Re: reduce influence of auto-splitting region

Posted by jing wang <ha...@gmail.com>.
Hi Ram,

  How to drive the data to the specific hourly region? Use the code like
http://hbase.apache.org/book/perf.writing.html?


Thanks,
Jing Wang

2012/9/5 Ramkrishna.S.Vasudevan <ra...@huawei.com>

> Hi JingWang
>
> It is not necessary that region split can cause GC problems.  Based on your
> use case we may need to configure heapspace for the RS.
> Coming back to region splits, presplit of the tables created is a good
> option.
> Assume a case where I know that the data that is going to come into hbase
> is
> on a hourly basis.  Then one option could be presplit your table based on
> the hours and assign the regions in roundrobin fashion to every RS.
> This will ensure that any particular hours data will go into one region
> specified for that hour only.  So after that hour is over the data will be
> moving over to another region server.
> But here again every hour can be split equally into the different RS like 5
> or 10 regions with in an hour.
> These are some ways, but should be chosen as per the data that your cluster
> will be operating upon.
>
> Regards
> Ram
>
> > -----Original Message-----
> > From: jing wang [mailto:happygodwithwang@gmail.com]
> > Sent: Wednesday, September 05, 2012 6:42 PM
> > To: user@hbase.apache.org
> > Subject: Re: reduce influence of auto-splitting region
> >
> > Hi Ram,
> >
> > Thanks for your advice.
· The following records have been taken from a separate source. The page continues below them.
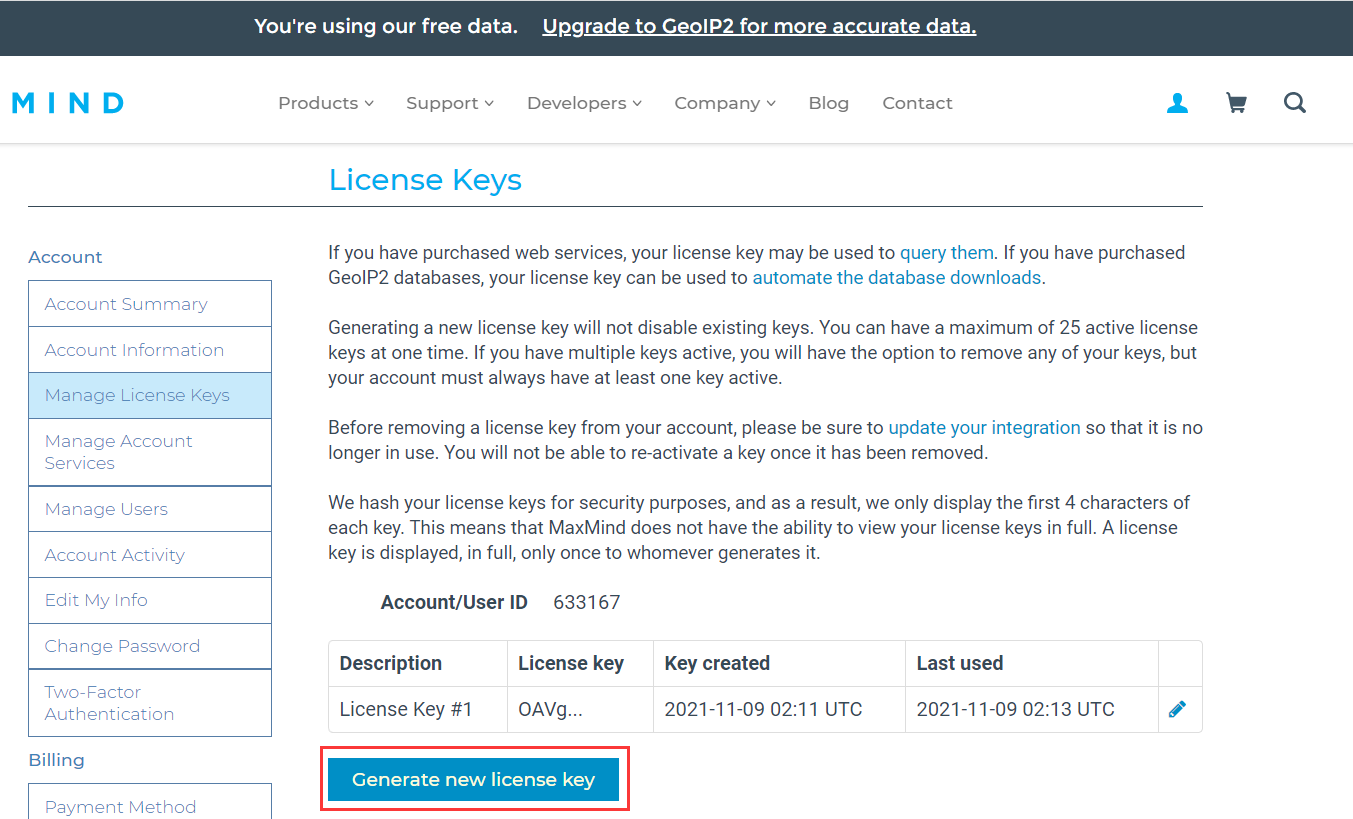Select Payment Method under Billing
The height and width of the screenshot is (819, 1353).
[x=119, y=806]
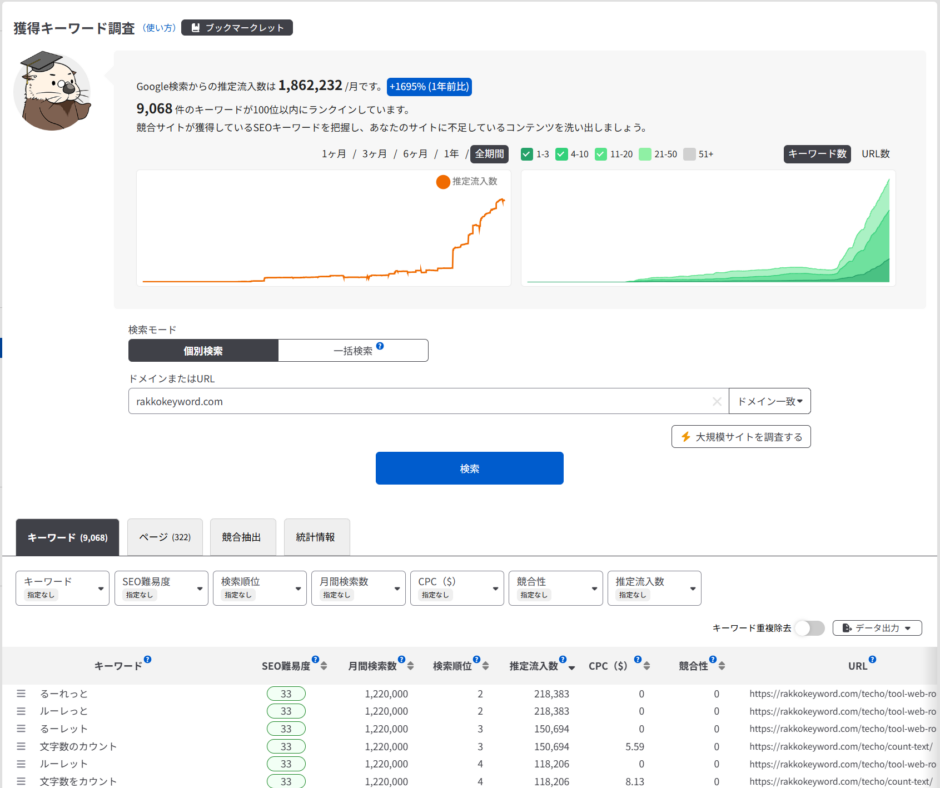Clear the domain input with X icon

[716, 402]
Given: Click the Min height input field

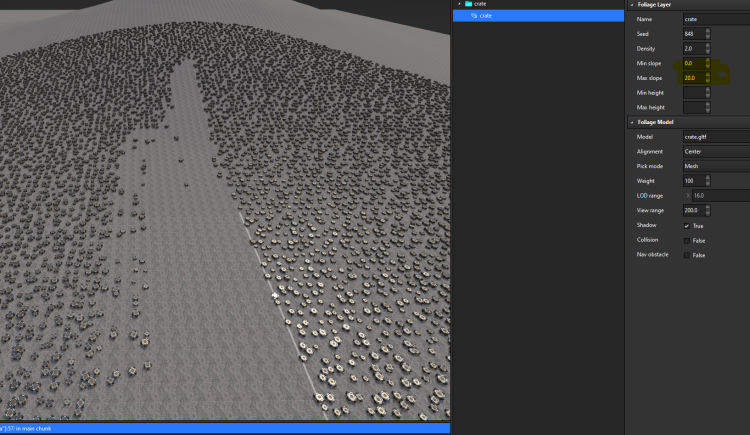Looking at the screenshot, I should [x=692, y=92].
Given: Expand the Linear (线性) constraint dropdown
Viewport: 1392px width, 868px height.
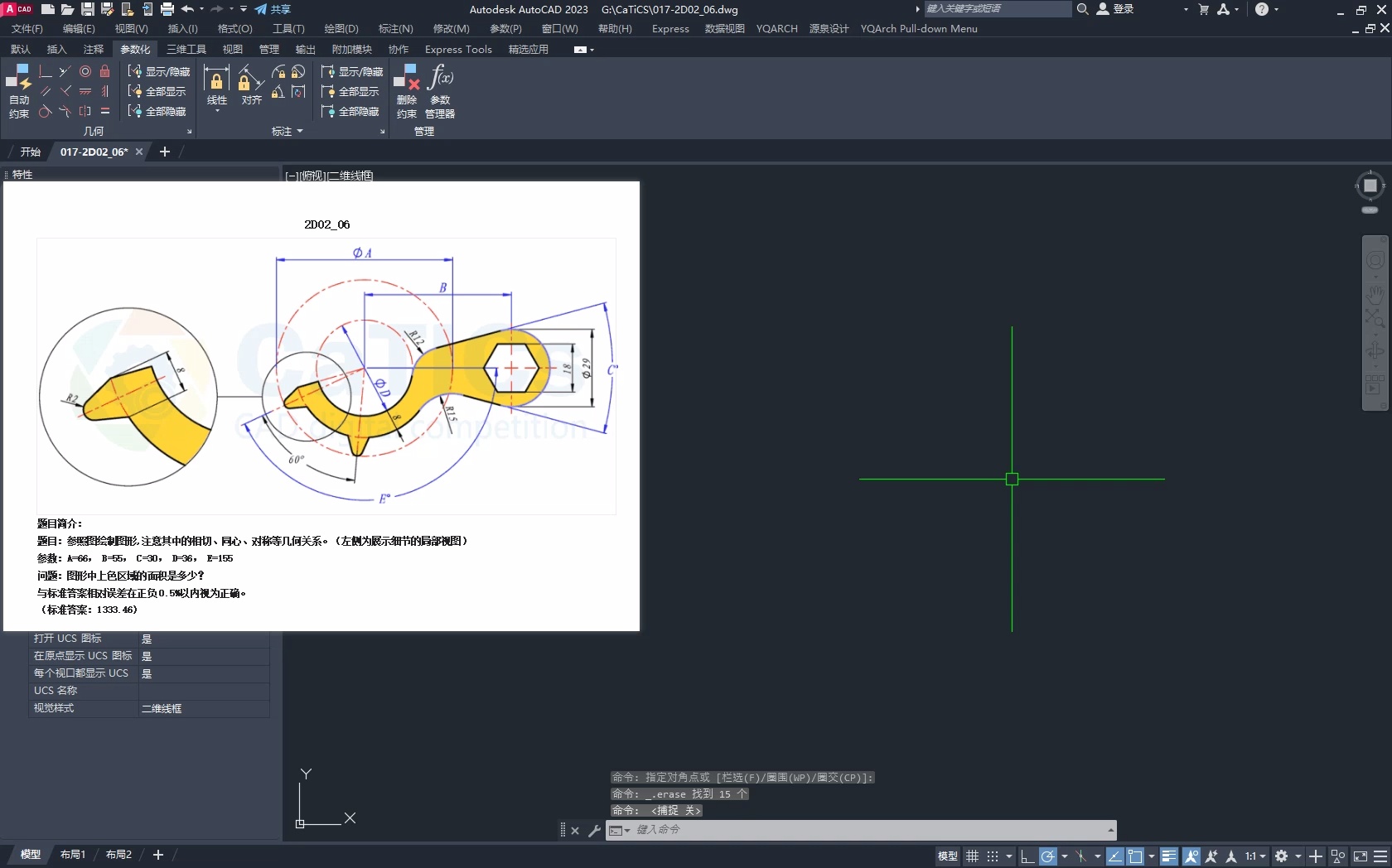Looking at the screenshot, I should click(216, 110).
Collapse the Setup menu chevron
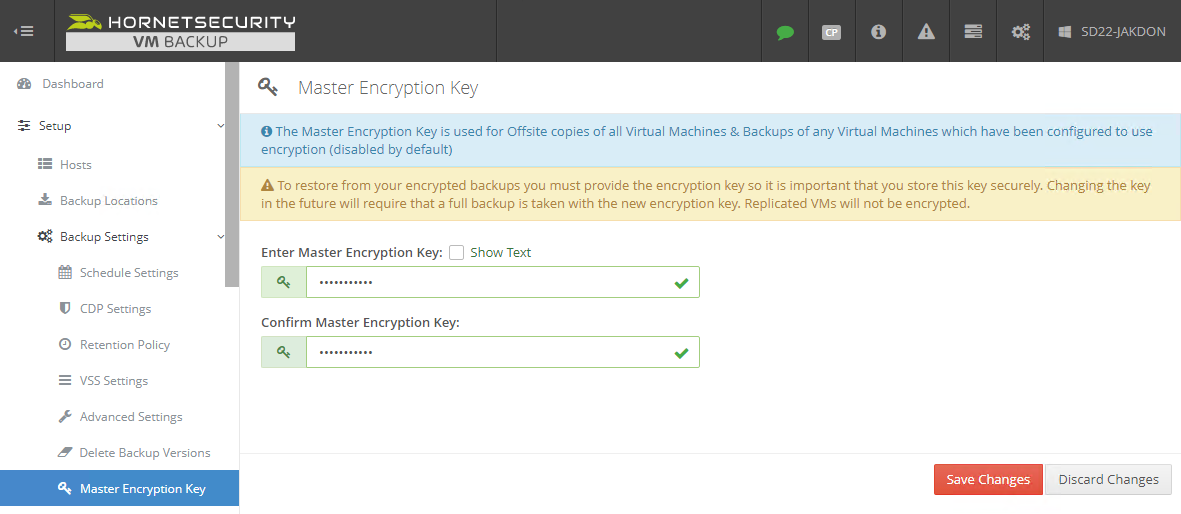 coord(221,126)
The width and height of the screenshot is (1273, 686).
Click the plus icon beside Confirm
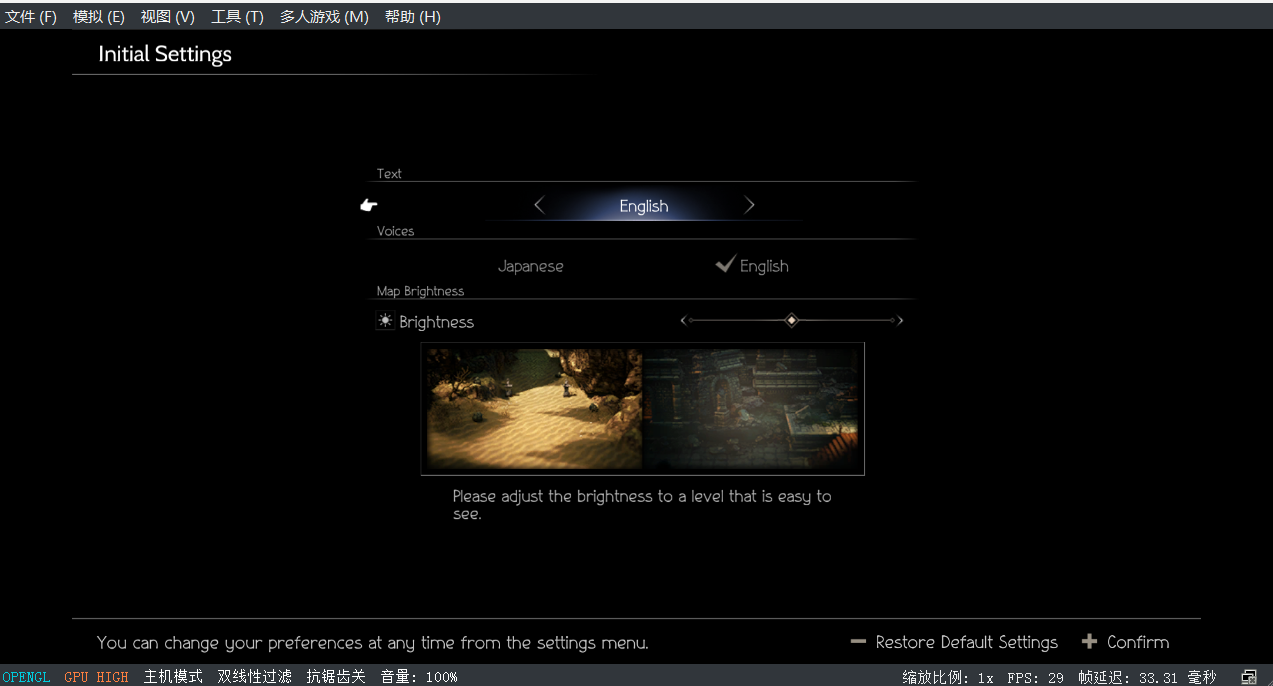coord(1089,641)
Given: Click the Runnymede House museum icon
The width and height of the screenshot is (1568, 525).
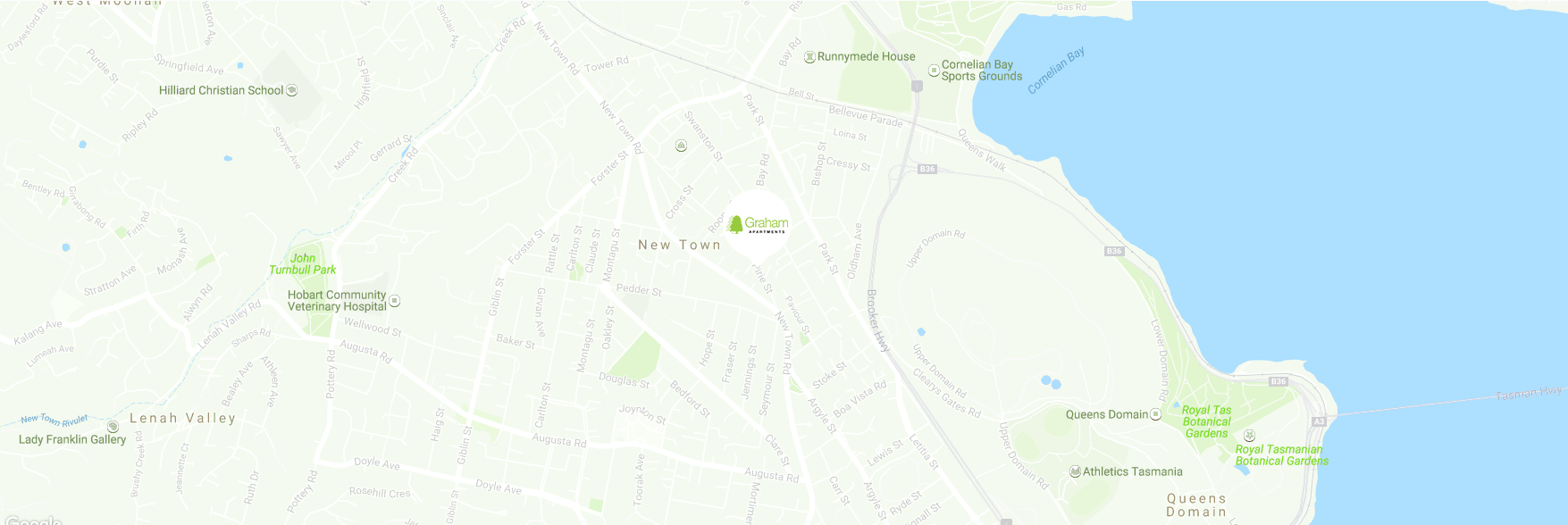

We did consider what you said.
> > As Hbase is used as a realtime storage,just like mysql/oracle. When
> > splitted, hbase may lead gc to 'stop the world' or some long time full
> > gc.
> > Our application can't accpet this.
> >
> > Thanks,
> > Jing Wang
> >
> > 2012/9/5 Ramkrishna.S.Vasudevan <ra...@huawei.com>
> >
> > > You can use the property hbase.hregion.max.filesize.  You can set
> > this to a
> > > higher value and control the splits through your application.
> > >
> > > Regards
> > > Ram
> > >
> > > > -----Original Message-----
> > > > From: jing wang [mailto:happygodwithwang@gmail.com]
> > > > Sent: Wednesday, September 05, 2012 3:48 PM
> > > > To: user@hbase.apache.org
> > > > Subject: reduce influence of auto-splitting region
> > > >
> > > > Hi there,
> > > >
> > > >   Using Hbase as a realtime storage(7*24h), how to reduce the
> > influence
> > > > of
> > > > region auto-splitting?
> > > >   Any advice will be appreciated!
> > > >
> > > >
> > > > Thanks,
> > > > Jing
> > >
> > >
>
>

Re: reduce influence of auto-splitting region

Posted by jing wang <ha...@gmail.com>.
Hi Ram,

Thanks for your advice. We did consider what you said.
As Hbase is used as a realtime storage,just like mysql/oracle. When
splitted, hbase may lead gc to 'stop the world' or some long time full gc.
Our application can't accpet this.

Thanks,
Jing Wang

2012/9/5 Ramkrishna.S.Vasudevan <ra...@huawei.com>

> You can use the property hbase.hregion.max.filesize.  You can set this to a
> higher value and control the splits through your application.
>
> Regards
> Ram
>
> > -----Original Message-----
> > From: jing wang [mailto:happygodwithwang@gmail.com]
> > Sent: Wednesday, September 05, 2012 3:48 PM
> > To: user@hbase.apache.org
> > Subject: reduce influence of auto-splitting region
> >
> > Hi there,
> >
> >   Using Hbase as a realtime storage(7*24h), how to reduce the influence
> > of
> > region auto-splitting?
> >   Any advice will be appreciated!
> >
> >
> > Thanks,
> > Jing
>
>